Tout ne s'est pas fait en un claquement comme le rappelle un récent rapport co-écrit par un think tank britannique, Autonomy - qui se présente comme "progressif" - et une association islandaise. Les auteurs utilisent la dénomination "semaine de quatre jours" pour évoquer la réduction du volume horaire hebdomadaire de 40 heures à 35 ou 36 heures, avec le même salaire.

Large succès pour les expérimentations

Bien après la France, deux expérimentations ont eu lieu dans la capitale, Reykjavik, entre 2015 et 2019 (principalement dans le service public). La première a compté jusqu'à 2500 travailleurs participants, la seconde (qui a débuté en 2017) concernait 440 employés. Au total, cela représentait donc 1,3% des travailleurs du pays. Selon le rapport, les deux essais ont été un large succès: non seulement, la réduction horaire a permis un meilleur équilibre vie professionnelle/vie personnelle pour les concernés mais elle a maintenu voire augmenté la productivité, même si le rapport se montre plutôt avare en informations sur ce dernier point.
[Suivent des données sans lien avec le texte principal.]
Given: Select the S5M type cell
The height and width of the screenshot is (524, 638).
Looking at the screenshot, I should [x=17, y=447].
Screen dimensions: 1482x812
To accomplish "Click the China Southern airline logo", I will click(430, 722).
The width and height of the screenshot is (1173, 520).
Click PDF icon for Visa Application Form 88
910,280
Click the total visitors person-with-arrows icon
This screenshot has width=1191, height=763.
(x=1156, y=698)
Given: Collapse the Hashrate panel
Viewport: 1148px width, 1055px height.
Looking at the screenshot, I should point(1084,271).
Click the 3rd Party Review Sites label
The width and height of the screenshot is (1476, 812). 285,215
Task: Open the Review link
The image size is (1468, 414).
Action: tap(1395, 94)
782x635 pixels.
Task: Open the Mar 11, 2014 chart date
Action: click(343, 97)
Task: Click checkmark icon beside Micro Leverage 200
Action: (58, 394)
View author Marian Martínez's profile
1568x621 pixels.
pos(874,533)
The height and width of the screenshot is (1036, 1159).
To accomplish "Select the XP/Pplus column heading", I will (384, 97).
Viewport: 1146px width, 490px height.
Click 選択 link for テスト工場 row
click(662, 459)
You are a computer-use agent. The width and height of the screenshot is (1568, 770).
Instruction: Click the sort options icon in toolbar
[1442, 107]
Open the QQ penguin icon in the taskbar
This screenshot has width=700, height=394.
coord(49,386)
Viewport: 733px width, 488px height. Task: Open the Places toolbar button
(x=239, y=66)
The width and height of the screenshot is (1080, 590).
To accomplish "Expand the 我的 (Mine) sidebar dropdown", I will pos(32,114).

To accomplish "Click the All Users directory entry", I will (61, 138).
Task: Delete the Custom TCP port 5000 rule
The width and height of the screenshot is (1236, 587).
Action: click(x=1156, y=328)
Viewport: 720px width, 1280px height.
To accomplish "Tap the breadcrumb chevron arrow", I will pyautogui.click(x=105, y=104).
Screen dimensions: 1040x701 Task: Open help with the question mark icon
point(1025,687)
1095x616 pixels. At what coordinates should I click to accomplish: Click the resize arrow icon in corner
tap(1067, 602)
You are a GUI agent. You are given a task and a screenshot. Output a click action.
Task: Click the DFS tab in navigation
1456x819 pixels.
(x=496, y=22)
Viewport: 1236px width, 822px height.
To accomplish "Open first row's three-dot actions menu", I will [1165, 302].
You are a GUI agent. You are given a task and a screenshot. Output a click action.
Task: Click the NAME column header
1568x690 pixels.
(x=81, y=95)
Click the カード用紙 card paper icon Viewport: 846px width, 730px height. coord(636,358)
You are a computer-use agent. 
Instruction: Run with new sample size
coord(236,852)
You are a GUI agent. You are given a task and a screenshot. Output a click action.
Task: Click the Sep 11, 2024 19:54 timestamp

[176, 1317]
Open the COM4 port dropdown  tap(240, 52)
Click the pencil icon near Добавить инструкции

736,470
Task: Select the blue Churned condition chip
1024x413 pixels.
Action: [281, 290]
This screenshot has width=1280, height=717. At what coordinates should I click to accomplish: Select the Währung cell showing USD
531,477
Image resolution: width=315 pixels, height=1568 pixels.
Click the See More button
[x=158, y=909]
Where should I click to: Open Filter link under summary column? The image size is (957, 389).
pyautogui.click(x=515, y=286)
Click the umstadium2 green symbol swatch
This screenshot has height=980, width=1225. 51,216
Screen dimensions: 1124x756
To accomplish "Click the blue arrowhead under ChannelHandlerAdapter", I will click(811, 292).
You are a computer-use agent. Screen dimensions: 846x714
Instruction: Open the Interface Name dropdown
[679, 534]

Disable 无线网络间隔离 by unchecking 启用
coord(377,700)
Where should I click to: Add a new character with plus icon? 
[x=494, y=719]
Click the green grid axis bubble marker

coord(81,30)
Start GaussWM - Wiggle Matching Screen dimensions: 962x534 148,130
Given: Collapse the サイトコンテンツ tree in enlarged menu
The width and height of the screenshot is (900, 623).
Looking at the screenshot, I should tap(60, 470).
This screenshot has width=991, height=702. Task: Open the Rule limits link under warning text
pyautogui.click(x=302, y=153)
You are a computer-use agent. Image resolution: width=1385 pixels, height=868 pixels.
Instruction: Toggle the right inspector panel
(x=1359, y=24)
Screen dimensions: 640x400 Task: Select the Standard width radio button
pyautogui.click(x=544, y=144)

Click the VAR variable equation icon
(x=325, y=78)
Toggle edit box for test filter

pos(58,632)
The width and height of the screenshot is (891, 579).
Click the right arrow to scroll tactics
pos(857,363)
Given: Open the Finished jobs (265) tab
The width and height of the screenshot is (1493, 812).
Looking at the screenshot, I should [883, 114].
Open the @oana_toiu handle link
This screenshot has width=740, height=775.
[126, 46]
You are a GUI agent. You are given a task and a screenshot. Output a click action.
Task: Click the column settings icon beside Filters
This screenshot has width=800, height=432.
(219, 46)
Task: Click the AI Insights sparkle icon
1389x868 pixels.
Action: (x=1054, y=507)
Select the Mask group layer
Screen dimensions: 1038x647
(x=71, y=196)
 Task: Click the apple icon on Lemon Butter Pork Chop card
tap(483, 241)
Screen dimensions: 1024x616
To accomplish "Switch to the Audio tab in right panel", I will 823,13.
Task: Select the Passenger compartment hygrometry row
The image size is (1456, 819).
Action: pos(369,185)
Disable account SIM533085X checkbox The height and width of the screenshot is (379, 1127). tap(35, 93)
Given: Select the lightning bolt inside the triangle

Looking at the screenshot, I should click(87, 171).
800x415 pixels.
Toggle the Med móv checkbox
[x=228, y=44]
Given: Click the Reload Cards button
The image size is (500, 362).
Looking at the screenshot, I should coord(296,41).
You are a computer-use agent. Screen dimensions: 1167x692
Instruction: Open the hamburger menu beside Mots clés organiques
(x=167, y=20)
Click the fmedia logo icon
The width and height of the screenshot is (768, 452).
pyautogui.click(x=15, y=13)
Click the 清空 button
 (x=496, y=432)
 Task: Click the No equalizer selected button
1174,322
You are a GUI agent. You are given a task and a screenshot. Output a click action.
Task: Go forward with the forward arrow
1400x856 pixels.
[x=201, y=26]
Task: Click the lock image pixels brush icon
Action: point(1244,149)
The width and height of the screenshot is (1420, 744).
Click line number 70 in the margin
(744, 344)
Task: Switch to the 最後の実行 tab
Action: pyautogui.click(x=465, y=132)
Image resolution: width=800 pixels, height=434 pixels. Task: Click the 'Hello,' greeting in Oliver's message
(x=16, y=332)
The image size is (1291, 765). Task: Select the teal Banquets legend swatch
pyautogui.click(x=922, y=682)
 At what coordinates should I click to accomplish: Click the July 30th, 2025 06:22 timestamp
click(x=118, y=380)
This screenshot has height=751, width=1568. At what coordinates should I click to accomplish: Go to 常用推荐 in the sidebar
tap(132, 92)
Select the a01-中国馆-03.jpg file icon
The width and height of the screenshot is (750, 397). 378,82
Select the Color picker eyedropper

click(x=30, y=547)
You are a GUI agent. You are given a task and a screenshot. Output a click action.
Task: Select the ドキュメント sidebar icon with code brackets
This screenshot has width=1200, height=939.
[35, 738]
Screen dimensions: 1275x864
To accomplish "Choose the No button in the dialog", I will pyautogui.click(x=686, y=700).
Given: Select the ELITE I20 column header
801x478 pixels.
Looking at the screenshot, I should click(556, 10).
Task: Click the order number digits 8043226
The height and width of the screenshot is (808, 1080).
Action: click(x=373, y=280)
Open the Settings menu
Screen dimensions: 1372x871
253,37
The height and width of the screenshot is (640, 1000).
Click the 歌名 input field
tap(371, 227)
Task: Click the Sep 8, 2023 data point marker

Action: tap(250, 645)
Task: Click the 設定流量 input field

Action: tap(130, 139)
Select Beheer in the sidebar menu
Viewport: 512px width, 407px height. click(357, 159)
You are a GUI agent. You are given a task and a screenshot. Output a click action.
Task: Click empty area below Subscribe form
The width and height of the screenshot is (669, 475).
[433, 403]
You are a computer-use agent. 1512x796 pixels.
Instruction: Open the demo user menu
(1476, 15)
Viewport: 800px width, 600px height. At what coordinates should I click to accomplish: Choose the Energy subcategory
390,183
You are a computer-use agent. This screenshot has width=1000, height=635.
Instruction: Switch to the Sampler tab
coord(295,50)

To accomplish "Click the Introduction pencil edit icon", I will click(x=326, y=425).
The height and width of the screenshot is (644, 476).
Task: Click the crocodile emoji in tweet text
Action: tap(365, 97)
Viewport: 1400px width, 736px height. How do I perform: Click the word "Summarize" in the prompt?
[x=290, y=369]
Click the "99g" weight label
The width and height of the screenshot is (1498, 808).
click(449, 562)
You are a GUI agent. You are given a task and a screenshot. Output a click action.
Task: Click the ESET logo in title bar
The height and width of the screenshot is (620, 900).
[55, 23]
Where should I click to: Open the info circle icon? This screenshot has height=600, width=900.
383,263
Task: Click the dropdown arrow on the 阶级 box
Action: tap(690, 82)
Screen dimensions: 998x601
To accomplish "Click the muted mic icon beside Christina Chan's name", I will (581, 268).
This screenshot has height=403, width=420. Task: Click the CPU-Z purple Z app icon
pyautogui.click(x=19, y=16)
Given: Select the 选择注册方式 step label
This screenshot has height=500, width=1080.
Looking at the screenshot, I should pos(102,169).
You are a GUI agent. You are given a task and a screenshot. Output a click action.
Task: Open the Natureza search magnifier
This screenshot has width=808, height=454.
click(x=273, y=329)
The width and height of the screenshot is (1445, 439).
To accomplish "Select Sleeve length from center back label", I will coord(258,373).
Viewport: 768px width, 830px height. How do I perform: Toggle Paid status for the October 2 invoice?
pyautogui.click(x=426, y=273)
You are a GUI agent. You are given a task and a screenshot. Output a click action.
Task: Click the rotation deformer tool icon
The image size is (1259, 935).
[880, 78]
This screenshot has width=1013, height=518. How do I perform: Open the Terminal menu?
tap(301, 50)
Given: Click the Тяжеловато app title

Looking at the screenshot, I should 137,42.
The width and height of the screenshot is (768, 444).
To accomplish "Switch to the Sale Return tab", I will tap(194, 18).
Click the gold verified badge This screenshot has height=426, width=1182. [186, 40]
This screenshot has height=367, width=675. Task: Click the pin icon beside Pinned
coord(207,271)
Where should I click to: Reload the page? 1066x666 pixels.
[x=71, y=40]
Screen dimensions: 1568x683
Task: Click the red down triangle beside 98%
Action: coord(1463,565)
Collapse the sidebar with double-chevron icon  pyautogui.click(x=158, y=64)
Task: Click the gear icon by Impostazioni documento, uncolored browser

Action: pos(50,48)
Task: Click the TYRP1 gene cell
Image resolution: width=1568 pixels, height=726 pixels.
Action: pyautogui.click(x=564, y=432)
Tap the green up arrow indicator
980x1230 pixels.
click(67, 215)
En réalité, la préoccupation majeure des Islandais n'était pas tant de perdre en productivité mais plutôt de devoir compenser les "heures perdues" par une suractivité avec le risque du burn-out. Un surmenage qui n'a pas eu lieu, indique le rapport, grâce à la bonne gestion des managers.

Pas forcément pour lutter contre le chômage

Les expérimentations ont été si convaincantes que les accords entre partenaires sociaux se sont multipliés à partir de 2019 dans le public comme dans le privé. Pour quel impact financier? Le rapport indique que cette mesure n'a pas forcément entrainé d'embauches (ce n'était visiblement pas l'objectif d'ailleurs, le taux de chômage étant bas) mais le gouvernement a tout de même dû recruter dans le secteur de la santé, pour un coût annuel estimé à 33 millions d'euros.

Et la réduction du temps de travail ne se cantonne pas à l'Islande. L'Espagne a lancé aussi une (modeste) expérimentation en ce sens mais en passant de 40 heures à 32 heures, soit une véritable semaine de 4 jours. Le Japon s'intéresse aussi à cette mesure car le pays fait face à une baisse inquiétante de la natalité. Davantage de temps libre est donc censé permettre aux Japonais de fonder une famille et élever des enfants.

En France, la réforme des 35 heures reste une question controversée même si un retour en arrière semble actuellement difficile. Emmanuel Macron n'a jamais souhaité toucher au temps de travail privilégiant l'incitation aux heures supplémentaires.